Joseph Partsch (4 July 1851 - 22 June 1925) was a German geographer, born at Schreiberhau, Silesia.

== Biography ==
He studied at the University of Breslau, receiving his doctorate in 1874, and began teaching at the university (privat-docent, 1875), becoming later a professor of geography. Here he remained until 1905, when on the death of Friedrich Ratzel, he was called to the chair of geography at the University of Leipzig. Here, he served as a full professor of geography up until 1922. He died in Bad Brambach, Vogtland on June 22, 1925.

== Contributions ==
His earlier writings were devoted to classical geography, but in later years he wrote extensively on glacial geology, the history of geography, and regional geography. In the last group are some of his best-known works, such as the systemic monographs on the Ionian Islands, the standard geography of central Europe, and the geography of Silesia. Among English-speaking people he is best known as the author of "Central Europe" (English, 1903; German, 1904), the English edition, prepared by H. J. Mackinder, appearing in the series "The Regions of the World." This book was of particular value for its account of the physiography of the region which became the battle ground of Europe (1914, et seq.) and especially of the last chapter, "The Conditions of National Defense".
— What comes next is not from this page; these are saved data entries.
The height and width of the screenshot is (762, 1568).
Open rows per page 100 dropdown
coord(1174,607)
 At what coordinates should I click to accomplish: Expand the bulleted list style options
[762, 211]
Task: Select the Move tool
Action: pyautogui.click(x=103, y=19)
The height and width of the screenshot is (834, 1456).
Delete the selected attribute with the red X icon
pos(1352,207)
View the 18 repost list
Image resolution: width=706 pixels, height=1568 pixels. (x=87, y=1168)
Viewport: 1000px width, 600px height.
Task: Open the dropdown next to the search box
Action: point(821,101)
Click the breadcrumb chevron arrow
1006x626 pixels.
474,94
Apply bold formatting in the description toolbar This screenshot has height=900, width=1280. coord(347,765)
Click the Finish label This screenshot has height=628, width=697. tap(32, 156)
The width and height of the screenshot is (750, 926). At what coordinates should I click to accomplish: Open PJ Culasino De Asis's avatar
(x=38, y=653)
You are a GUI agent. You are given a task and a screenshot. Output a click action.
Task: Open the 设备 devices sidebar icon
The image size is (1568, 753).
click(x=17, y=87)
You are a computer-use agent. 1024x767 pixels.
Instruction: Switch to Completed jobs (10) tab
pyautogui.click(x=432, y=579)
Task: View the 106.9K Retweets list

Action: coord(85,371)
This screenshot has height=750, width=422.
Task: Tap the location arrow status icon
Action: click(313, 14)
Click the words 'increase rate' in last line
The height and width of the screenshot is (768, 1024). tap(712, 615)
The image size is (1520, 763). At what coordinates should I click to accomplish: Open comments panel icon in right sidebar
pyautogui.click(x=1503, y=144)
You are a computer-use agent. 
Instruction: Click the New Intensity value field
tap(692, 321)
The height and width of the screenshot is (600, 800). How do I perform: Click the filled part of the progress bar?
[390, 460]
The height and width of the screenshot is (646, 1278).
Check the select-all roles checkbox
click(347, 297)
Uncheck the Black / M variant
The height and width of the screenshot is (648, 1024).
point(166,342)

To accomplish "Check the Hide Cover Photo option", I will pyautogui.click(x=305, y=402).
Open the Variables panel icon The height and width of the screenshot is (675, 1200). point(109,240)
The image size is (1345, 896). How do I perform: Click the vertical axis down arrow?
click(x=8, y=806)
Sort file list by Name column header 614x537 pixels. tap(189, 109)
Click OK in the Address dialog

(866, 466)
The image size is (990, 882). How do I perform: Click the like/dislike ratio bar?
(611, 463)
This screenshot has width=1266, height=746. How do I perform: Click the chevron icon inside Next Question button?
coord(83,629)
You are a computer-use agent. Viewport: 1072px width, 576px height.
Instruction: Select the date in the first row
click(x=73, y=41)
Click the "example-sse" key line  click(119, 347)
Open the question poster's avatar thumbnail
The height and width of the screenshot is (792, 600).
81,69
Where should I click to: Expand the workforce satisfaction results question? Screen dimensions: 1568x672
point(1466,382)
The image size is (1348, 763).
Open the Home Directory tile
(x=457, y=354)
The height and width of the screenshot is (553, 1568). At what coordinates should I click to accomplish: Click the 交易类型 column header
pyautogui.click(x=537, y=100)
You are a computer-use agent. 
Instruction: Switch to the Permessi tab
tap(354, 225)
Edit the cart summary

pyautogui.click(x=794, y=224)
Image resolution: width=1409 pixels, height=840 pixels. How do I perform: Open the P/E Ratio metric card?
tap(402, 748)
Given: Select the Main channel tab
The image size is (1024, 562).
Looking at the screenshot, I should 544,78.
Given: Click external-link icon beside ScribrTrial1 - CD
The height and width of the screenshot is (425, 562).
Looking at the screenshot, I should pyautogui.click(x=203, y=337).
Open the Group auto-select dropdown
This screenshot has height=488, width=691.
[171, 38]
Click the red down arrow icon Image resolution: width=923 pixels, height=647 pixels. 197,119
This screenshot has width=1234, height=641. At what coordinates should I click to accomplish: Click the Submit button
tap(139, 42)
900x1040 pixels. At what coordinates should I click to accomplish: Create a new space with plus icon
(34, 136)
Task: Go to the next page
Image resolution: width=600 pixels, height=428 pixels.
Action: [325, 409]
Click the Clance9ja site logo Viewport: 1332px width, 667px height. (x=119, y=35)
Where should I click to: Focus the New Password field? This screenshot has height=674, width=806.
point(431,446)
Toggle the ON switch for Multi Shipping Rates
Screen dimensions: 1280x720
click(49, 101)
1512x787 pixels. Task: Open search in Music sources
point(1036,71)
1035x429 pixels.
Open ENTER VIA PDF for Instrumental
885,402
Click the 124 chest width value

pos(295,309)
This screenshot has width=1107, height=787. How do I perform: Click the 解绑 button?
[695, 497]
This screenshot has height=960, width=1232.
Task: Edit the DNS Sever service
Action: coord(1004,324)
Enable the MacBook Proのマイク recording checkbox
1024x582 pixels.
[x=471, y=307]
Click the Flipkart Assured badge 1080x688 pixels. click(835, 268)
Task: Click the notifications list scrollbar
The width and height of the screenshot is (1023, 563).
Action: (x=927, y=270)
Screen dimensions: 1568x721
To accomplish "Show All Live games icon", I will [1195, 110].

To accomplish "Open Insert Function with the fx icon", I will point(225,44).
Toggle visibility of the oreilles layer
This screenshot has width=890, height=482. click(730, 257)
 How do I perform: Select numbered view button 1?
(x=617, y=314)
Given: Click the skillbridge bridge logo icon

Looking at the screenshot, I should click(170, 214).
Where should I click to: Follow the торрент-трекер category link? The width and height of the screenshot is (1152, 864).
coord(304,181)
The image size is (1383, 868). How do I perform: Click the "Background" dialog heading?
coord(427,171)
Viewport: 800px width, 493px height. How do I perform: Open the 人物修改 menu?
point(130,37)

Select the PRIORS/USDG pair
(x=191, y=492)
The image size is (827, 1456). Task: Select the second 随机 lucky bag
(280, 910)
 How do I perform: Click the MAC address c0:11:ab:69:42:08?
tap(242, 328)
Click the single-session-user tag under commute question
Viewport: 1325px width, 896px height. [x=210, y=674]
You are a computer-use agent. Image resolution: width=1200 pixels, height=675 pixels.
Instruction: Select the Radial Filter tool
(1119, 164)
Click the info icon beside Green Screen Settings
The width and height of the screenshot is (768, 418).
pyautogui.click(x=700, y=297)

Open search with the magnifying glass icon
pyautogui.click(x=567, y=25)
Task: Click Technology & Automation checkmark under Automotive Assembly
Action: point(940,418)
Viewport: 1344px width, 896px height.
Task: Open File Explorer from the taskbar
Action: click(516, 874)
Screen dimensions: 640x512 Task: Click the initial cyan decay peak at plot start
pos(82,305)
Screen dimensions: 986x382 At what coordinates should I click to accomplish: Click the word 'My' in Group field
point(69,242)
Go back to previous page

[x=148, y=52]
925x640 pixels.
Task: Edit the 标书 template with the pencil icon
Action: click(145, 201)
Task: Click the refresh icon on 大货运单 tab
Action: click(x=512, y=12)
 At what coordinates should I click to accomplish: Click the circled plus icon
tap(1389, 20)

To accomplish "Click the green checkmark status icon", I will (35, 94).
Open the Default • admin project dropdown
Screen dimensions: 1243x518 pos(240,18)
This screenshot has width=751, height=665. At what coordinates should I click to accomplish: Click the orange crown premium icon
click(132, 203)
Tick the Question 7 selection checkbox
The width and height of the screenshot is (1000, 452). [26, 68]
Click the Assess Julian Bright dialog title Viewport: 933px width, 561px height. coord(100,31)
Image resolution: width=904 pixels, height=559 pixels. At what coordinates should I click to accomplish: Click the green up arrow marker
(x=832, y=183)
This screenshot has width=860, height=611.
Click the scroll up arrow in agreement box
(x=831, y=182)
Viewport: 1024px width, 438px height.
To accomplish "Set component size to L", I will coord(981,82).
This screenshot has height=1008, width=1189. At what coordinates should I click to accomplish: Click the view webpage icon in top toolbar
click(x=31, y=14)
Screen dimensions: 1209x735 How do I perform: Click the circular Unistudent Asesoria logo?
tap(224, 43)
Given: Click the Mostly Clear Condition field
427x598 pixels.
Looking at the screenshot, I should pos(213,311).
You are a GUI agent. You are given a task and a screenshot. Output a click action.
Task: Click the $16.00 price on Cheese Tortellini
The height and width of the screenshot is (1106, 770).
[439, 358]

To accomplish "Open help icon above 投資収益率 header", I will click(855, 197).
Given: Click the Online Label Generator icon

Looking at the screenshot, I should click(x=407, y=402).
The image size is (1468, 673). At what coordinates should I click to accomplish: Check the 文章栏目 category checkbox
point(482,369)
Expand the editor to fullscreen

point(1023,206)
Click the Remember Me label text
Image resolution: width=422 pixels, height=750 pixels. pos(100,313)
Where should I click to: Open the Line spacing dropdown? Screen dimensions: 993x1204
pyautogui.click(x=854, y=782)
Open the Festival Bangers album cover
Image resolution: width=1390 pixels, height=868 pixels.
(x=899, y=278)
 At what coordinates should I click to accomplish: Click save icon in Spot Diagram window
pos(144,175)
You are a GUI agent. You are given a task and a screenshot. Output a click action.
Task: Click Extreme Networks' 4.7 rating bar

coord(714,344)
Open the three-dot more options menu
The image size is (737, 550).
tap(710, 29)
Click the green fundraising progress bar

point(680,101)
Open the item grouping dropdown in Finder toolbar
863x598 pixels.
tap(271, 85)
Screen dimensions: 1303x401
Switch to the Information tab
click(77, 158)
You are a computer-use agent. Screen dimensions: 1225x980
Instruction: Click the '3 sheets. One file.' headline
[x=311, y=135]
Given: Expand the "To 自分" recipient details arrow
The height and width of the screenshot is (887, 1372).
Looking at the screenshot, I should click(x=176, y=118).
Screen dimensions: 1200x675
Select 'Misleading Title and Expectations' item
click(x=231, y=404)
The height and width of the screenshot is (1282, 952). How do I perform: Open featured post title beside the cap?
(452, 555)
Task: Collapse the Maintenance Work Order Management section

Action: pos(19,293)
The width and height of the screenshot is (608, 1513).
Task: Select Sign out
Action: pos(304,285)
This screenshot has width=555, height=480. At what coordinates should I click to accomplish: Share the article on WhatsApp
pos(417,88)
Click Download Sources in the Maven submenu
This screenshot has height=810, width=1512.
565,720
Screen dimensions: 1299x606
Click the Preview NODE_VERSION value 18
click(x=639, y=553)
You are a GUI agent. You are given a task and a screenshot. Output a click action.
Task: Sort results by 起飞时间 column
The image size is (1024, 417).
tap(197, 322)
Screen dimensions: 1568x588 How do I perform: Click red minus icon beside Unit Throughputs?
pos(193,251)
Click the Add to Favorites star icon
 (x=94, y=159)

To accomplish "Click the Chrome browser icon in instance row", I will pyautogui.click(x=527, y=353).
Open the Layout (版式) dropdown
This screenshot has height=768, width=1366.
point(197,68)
== Partial bibliography ==
- Physikalische Geographie von Griechenland, mit besonderer Rücksicht auf das Alterthum, Breslau 1885 - Physical Geography of Greece: With special regard to its antiquity.
- Philipp Clüver, der Begründer der historischen Länderkunde. Ein Beitrag zur Geschichte der geographischen Wissenschaft, Wien 1891 - Philipp Clüver, the founder of historical geography.
- Schlesien. Eine Landeskunde für das deutsche Volk auf wissenschaftlicher Grundlage, Breslau 1896 - Silesia: a geography for the German people.
- Mitteleuropa. Die Länder und Völker von den Westalpen und dem Balkan bis an den Kanal und das Kurische Haff, Gotha 1904 - Central Europe: the countries and peoples of the Western Alps and the Balkans, etc.
- Die Hohe Tatra zur Eiszeit, Leipzig 1923 - The High Tatras of the Ice Age.